Jute Gyte, The Night Door under Lock and Key / Laocoon, Black Horizons, cassette BH-95 (2015)

If you are yet to discover the delights of this prolific one-man electro-industrial BM act and you find his discography rather formidable, what with all the Renaissance-era artwork covers, not to mention hearing all those layers of see-sawing guitars, you are best advised to start with short cassette releases Adam Krambach / Jute Gyte has done, like this “The Night Door under Lock and Key / Laocoon” release. The cassette is styled like a single with each side dedicated to one track – the catch being that each track is at least 20 minutes in length. Although the two pieces “The Night Door …” and “Laocoon” are very different from each other, they are representative of Jute Gyte’s work in being very dense, mostly unstructured and highly immersive microtonal guitar soundscapes with an overwhelmingly hellish and nauseating ambience.

For the most part “The Night Door …” is a hard chunky piece of drunken discordant guitars, two of them at loggerheads with each other when going on extended solos, and two duelling vocals, one shouty death-metal grunt and the other more grisly black-metal rasp. Quieter sections are interspersed with the more delirious and demented racket, and these reveal a very dark and uneasy world on the edge of chaos. Late in the piece there is an all-ambient pause through which field recordings, special effects, buzz and drone zing through, and an underwater zombie voice mumbles through the thick fluid of murk. According to the cassette sleeve notes, the lyrics are derived from a poem by Egyptian-French surrealist poet Joyce Mansour (1925 – 1986).

“Laocoon” recalls the Greek legend of the Trojan priest who tried to warn his fellow citizens not to accept the wooden horse provided by their Greek enemy as a gift and bring it into their city, and who ended up being punished by the gods for his bravery. It is a very downbeat mournful mood piece of long drones and desolate space, and the guitar microtones bring a bleak desert-blues fatalism. Loss, emptiness, despair and regret (at having lost an opportunity to do the right thing perhaps) seem to be the dominant themes and that is pretty much all that can be said for the track as it is heavily repetitive and ends up spiralling around in circles of darker sorrow.

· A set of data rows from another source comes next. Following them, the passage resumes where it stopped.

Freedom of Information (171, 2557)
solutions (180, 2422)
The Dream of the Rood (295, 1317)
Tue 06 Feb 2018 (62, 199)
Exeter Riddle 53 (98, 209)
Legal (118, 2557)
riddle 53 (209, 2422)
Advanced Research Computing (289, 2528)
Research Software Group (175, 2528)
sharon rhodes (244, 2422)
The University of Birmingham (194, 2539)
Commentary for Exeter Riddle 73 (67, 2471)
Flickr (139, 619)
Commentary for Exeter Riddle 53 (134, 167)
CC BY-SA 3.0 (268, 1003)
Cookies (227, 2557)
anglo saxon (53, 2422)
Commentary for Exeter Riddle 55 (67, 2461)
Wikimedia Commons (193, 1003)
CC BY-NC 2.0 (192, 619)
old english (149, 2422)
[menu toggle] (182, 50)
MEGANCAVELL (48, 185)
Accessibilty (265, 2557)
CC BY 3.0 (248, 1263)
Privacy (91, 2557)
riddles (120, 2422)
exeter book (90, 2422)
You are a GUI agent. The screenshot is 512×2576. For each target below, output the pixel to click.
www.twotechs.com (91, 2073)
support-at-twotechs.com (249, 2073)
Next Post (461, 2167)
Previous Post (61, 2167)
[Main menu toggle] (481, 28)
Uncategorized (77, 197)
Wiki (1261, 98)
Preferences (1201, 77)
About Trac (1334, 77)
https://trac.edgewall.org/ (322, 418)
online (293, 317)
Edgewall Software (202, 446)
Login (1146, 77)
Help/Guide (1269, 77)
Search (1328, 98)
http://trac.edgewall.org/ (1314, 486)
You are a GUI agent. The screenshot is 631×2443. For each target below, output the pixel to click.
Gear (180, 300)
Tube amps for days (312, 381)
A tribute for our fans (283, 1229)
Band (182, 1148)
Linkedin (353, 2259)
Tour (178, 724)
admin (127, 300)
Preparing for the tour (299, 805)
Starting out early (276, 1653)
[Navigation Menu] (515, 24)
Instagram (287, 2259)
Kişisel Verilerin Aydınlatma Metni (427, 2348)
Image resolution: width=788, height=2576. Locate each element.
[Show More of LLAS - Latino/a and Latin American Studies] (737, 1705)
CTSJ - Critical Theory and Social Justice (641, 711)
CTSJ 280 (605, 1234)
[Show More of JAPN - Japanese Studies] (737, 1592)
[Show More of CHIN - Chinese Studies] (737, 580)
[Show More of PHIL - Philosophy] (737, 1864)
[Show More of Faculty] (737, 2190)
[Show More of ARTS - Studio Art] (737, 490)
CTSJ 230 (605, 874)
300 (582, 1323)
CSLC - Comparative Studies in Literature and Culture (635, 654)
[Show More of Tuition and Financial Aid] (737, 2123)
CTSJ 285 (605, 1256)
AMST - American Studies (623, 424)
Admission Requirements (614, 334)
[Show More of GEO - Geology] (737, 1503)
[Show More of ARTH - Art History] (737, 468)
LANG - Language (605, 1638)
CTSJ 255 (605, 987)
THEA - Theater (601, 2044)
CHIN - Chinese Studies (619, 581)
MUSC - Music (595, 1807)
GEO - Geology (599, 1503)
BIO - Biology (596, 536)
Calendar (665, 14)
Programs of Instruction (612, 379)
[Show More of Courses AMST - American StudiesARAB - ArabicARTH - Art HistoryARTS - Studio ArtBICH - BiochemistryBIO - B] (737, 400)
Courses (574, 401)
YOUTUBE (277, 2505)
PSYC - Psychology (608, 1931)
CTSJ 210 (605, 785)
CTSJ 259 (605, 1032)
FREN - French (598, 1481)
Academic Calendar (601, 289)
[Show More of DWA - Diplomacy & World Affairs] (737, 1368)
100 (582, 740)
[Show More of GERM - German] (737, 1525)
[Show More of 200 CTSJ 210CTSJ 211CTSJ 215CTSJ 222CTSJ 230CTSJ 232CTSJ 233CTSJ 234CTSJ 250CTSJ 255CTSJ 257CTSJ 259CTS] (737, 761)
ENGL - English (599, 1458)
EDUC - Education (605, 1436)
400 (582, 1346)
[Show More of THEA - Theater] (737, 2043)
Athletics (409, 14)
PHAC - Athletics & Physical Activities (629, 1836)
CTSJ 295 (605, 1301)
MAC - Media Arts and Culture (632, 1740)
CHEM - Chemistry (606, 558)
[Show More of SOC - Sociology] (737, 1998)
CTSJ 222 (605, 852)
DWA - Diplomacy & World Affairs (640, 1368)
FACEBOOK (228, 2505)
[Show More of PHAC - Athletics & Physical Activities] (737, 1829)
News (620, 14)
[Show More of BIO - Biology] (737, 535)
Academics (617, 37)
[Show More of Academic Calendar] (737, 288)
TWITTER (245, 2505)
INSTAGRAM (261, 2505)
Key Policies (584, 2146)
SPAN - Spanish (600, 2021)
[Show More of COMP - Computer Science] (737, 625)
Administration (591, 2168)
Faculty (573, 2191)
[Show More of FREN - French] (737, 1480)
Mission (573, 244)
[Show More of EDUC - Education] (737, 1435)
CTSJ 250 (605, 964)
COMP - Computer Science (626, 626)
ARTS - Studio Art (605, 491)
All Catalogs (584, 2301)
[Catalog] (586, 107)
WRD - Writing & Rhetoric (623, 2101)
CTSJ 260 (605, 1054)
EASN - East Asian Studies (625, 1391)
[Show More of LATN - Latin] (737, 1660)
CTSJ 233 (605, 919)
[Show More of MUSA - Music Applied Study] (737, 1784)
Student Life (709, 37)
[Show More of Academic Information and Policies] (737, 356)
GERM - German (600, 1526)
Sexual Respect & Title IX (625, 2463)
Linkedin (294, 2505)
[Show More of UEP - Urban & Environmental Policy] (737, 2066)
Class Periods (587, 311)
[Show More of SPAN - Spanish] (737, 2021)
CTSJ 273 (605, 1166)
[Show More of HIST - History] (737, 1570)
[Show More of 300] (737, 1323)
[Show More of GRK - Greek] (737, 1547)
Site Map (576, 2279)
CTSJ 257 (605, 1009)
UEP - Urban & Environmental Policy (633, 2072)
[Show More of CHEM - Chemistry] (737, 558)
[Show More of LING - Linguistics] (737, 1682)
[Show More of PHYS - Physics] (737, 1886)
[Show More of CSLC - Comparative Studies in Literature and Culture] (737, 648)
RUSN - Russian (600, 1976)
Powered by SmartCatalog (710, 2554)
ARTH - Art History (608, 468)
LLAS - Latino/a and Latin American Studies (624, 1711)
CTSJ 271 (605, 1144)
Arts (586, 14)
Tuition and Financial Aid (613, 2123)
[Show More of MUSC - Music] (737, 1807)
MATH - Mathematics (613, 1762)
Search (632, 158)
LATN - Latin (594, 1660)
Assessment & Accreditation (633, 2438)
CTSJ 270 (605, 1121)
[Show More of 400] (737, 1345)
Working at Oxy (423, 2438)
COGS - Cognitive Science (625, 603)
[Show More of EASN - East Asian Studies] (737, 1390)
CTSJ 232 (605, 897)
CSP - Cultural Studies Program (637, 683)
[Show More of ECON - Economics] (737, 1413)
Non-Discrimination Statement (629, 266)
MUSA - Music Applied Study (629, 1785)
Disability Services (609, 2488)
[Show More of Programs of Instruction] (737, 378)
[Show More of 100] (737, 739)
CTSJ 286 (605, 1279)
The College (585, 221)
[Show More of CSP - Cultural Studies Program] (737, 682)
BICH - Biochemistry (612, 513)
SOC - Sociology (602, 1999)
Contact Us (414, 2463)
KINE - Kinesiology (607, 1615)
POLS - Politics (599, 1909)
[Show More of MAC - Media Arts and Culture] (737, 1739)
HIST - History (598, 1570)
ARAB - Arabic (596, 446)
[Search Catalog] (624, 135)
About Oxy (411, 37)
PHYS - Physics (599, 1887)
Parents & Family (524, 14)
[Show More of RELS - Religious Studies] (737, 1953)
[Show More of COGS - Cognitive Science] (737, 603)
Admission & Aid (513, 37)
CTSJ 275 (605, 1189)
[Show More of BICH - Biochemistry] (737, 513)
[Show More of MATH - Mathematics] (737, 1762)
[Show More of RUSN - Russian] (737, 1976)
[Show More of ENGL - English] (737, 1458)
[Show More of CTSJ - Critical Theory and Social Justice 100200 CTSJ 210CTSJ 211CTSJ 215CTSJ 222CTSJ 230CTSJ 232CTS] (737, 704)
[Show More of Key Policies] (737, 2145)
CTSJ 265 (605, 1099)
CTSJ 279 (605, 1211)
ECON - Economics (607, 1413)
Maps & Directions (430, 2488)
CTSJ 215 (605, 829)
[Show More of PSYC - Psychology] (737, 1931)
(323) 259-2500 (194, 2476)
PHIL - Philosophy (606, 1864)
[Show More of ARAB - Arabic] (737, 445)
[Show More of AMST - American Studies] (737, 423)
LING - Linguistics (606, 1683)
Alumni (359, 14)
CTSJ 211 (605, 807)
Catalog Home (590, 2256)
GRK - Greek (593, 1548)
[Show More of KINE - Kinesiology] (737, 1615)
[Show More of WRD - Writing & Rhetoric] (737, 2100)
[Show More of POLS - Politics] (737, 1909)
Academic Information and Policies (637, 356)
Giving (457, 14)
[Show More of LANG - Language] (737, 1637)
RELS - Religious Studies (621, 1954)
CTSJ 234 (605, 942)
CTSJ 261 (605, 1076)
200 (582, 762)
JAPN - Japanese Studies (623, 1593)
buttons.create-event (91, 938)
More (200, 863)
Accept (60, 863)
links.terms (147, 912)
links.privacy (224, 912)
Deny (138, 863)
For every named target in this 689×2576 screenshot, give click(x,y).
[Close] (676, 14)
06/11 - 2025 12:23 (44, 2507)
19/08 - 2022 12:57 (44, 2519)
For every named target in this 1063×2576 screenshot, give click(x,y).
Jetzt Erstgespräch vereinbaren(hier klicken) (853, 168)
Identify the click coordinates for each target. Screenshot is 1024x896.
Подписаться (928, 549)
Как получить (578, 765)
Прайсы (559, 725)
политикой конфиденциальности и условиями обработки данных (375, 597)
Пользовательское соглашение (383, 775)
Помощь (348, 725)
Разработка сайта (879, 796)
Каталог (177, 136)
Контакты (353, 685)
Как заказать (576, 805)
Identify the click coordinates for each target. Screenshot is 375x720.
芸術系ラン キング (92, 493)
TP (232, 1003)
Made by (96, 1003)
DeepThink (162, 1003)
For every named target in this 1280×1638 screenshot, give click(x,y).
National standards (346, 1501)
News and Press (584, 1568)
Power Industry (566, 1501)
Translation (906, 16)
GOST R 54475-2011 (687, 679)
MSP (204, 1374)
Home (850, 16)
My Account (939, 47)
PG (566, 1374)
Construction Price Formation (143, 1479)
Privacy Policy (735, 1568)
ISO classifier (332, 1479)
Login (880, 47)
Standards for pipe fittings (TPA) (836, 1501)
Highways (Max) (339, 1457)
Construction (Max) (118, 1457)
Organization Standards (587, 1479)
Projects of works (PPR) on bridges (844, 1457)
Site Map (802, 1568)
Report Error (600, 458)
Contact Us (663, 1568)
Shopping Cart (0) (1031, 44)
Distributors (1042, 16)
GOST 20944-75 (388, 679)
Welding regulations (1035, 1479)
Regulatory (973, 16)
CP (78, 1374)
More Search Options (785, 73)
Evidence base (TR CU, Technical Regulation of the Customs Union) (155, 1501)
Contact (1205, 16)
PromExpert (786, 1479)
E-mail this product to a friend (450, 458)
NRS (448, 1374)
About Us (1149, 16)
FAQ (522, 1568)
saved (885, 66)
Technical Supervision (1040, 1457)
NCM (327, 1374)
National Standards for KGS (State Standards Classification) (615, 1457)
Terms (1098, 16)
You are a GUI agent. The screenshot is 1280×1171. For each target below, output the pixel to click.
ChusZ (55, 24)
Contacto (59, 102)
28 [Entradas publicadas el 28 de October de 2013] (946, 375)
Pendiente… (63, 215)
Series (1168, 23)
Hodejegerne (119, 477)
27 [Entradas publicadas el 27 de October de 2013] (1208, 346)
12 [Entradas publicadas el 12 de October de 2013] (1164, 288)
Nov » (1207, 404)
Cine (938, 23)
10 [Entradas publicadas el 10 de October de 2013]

I find this a very uneven recording, the first track keeping this listener on edge and throwing out a surprise experimental climax, the second track a monotonous dirge retreading the same riffs and emotions over and over. (I appreciate the point being made, that sometimes all that people can do when they lose everything through their own mistakes, is to wring their hands and replay the fateful incident over and over in their hands – because there really is nothing else they can do to rectify it or change things.) The cassette format being what it is, with both sides of the tape being equal in length of course, I think the way to go should have been to edit “Laocoon” for length and let it dissolve into a continuous blur of white demented static to drive its lessons home. At least though, listeners get to hear another, more highly expressive and even bleaker side of Jute Gyte.